Teaching Animals to Eat Unpalatable Plants
Ray Banister, a rancher in eastern Montana, uses a grazing management style he calls
boom-bust management. It involves short, intensive periods of grazing followed by
two growing seasons of rest. When Ray changed from rotational to boom-bust grazing,
his Hereford cattle were no longer allowed to eat only the most palatable plants.
Instead, they were forced to eat all of the plants.
Ray monitors the least palatable plant species – shrubs such as snowberry and sagebrush and various weeds including leafy spurge – to decide when to move his cattle to a new pasture. Cattle are allowed to move only after they eat most of the unpalatable species. Ray’s boom-bust management style reduces the competitive advantage unpalatable plants normally have over more palatable species.
It took Ray’s cows three years to adapt to boom-bust grazing, during which the weaning weights of calves plunged from over 500 pounds to 350 pounds, but then rebounded to over 500 pounds.

================

-- Your instructions --
Extend the passage on teaching animals to eat unpalatable plants, picking up after its final sentence. The records stand apart from the passage on teaching animals to eat unpalatable plants.

Dataset items:
================

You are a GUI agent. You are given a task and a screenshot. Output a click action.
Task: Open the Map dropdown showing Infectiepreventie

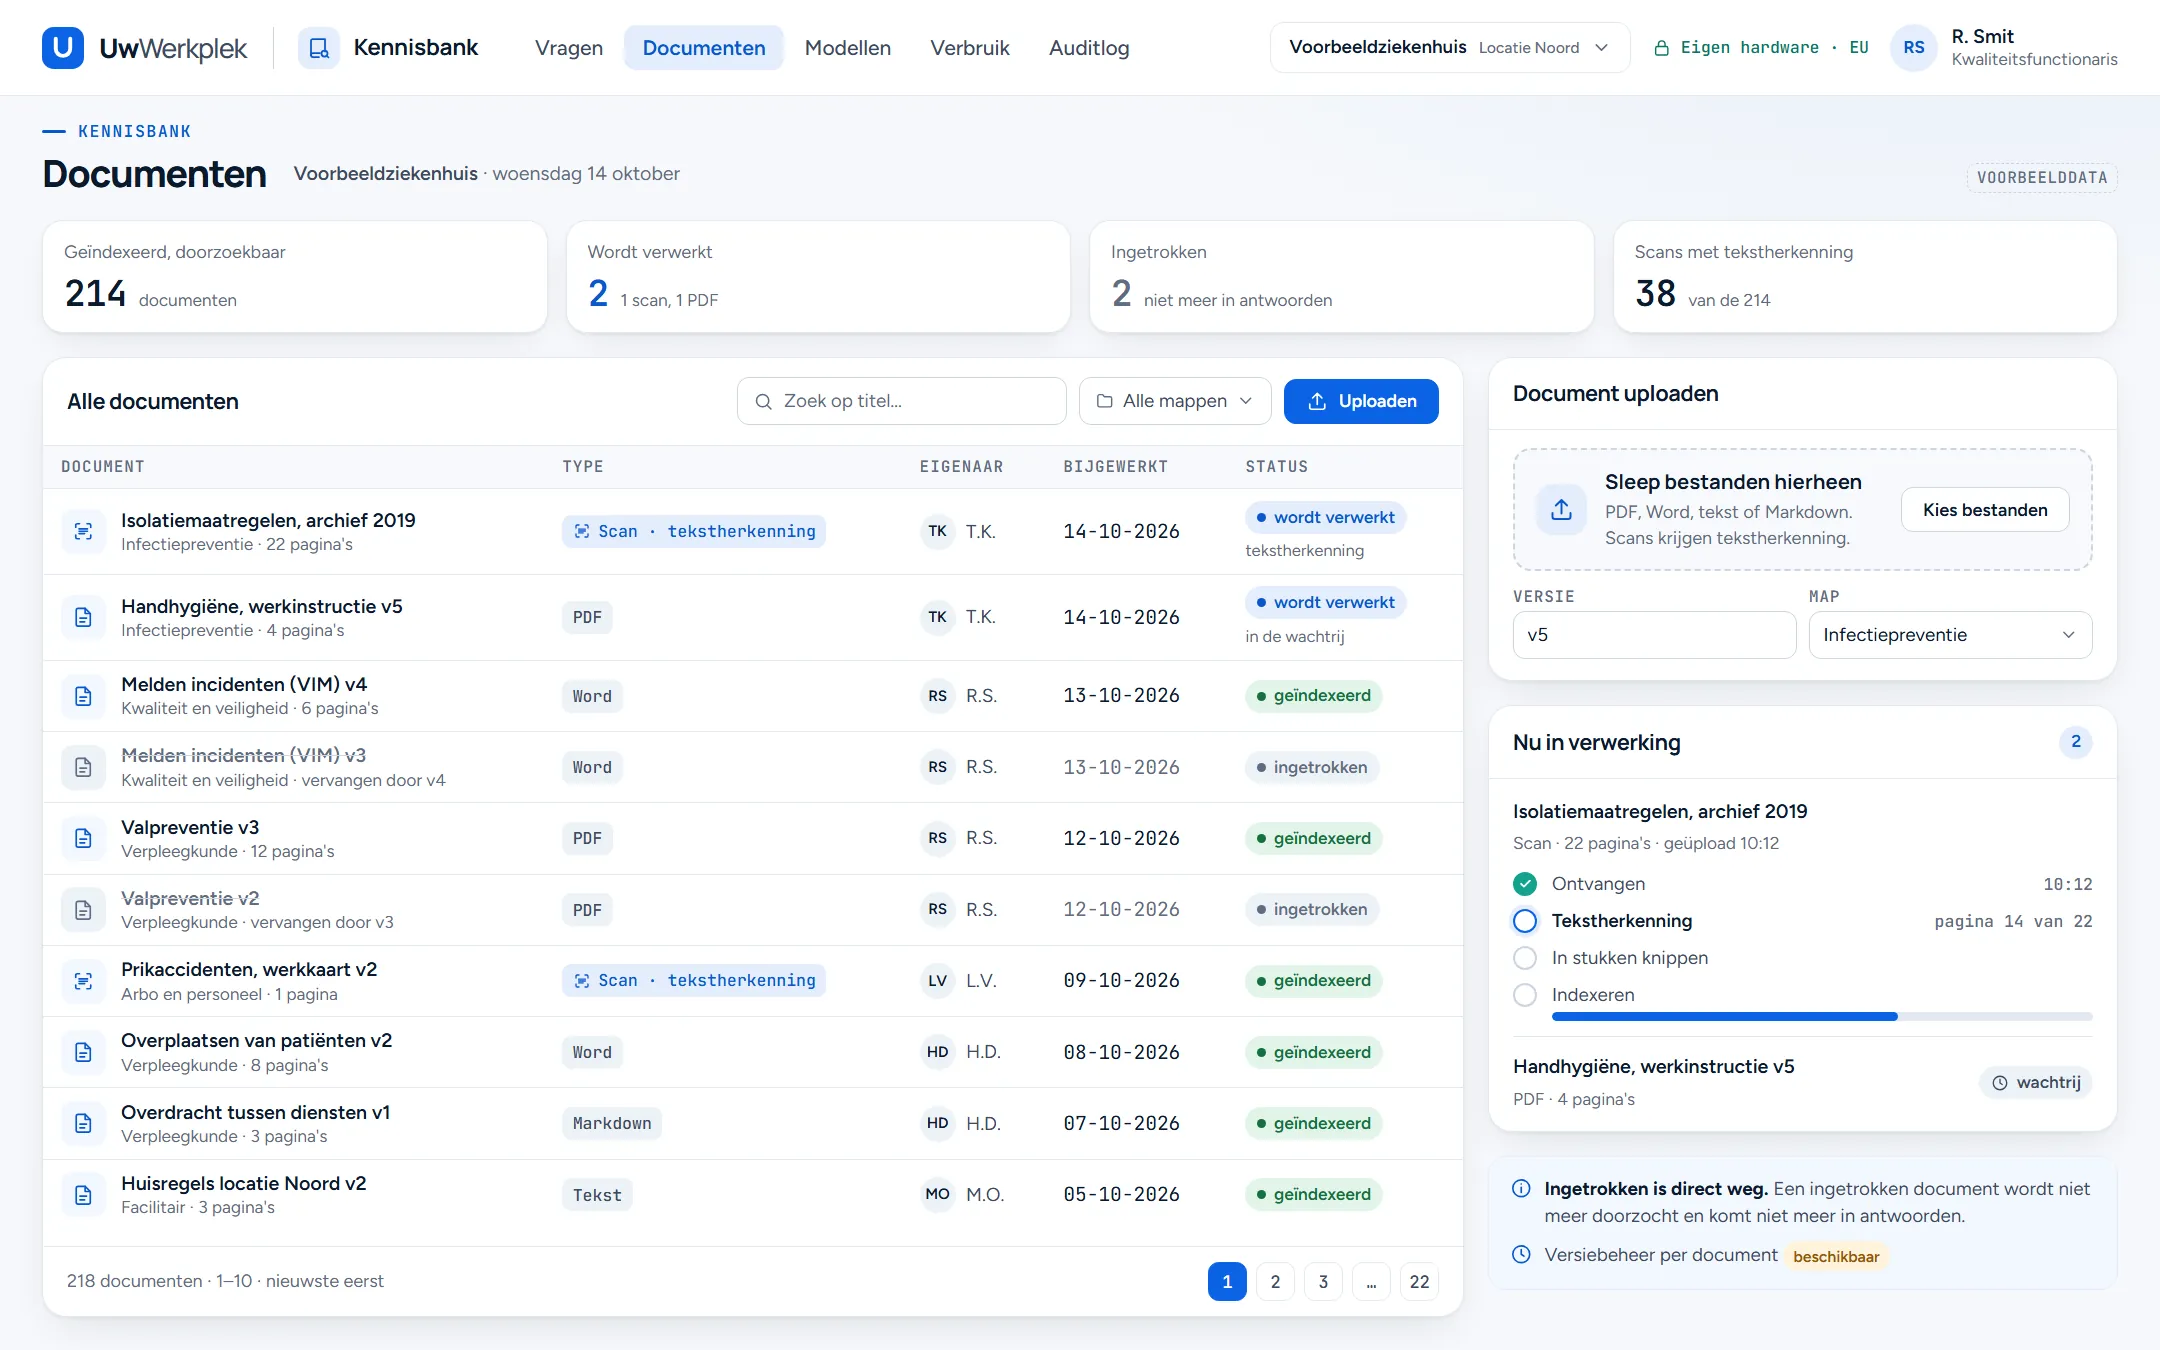(x=1950, y=635)
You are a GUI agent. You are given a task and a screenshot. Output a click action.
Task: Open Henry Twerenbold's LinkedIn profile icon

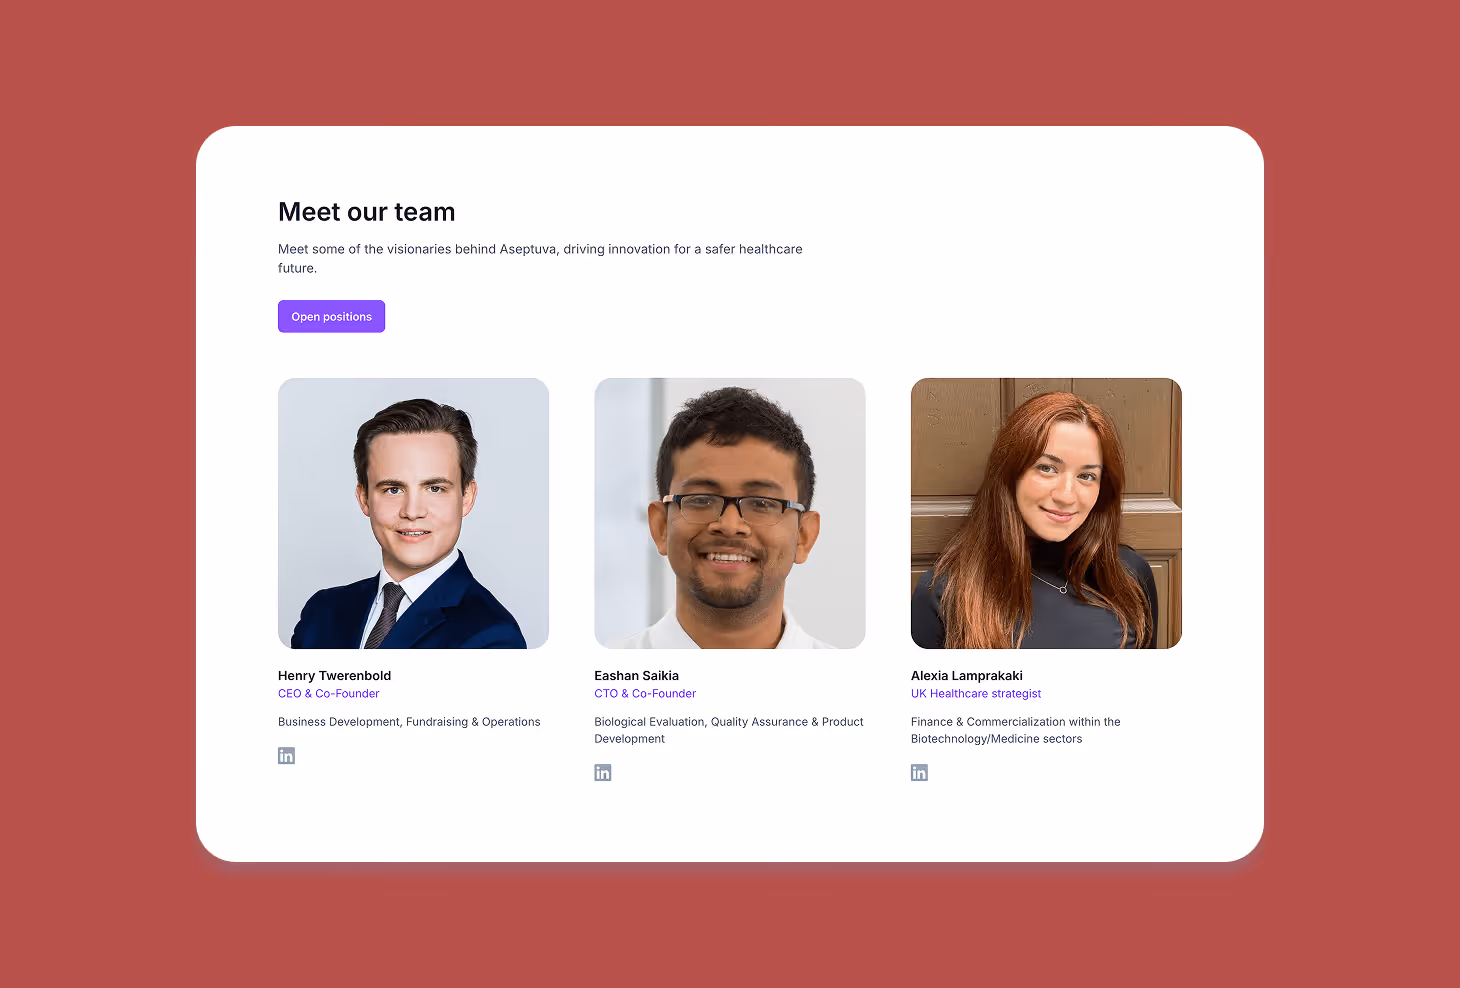click(286, 756)
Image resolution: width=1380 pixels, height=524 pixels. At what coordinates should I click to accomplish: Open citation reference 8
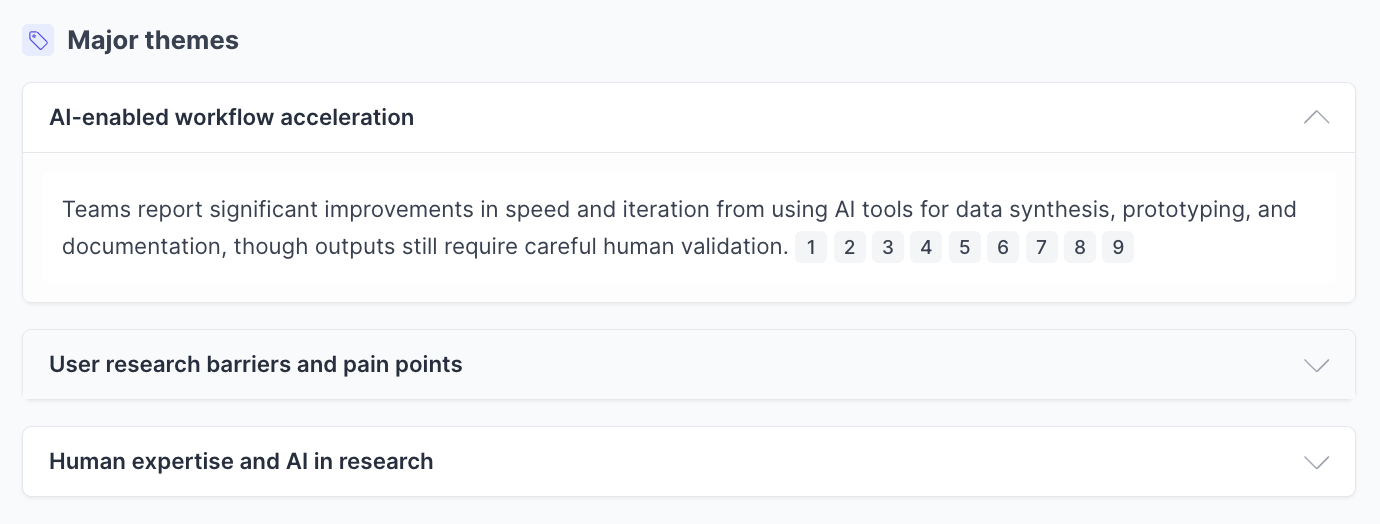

================

-- Written answer --
Today under boom-bust management, cattle eat unpalatable species like snowberry and sagebrush as soon as they enter a new pasture. The cows evidently have learned how to mix their diets in ways that better enable them to eat both palatable and unpalatable species. Eating palatable plants high in nutrients likely lessens the negative effects of toxins in unpalatable species.
Research assistant professor, Juan Villalba, graduate student, Ryan Shaw, and professor, Fred Provenza at Utah State University are conducting an ongoing project to determine: 1) if animals can learn to mix their diets to eat plant species high in toxins, 2) how nutrients influence ingestion of toxins and 3) ways to help animals learn to mix their diets to ease the transition from eating plants low in toxins to eating combinations of plants low and high in toxins.
Thus far, researchers at USU have conducted six studies on diet mixing. Listed below are the major findings of the research. Click here to read more details about each study.
- Sheep with experience eating toxins increases the likelihood that they will eat substantially more high-toxin foods both voluntarily and when forced than inexperienced sheep.
- Sheep prefer to eat different types of toxins depending on the nutritional composition of the diet.
- When foods contain terpenes lambs prefer foods with moderate amounts of protein (9-15%) and high levels of energy (3.5 Mcal/kg).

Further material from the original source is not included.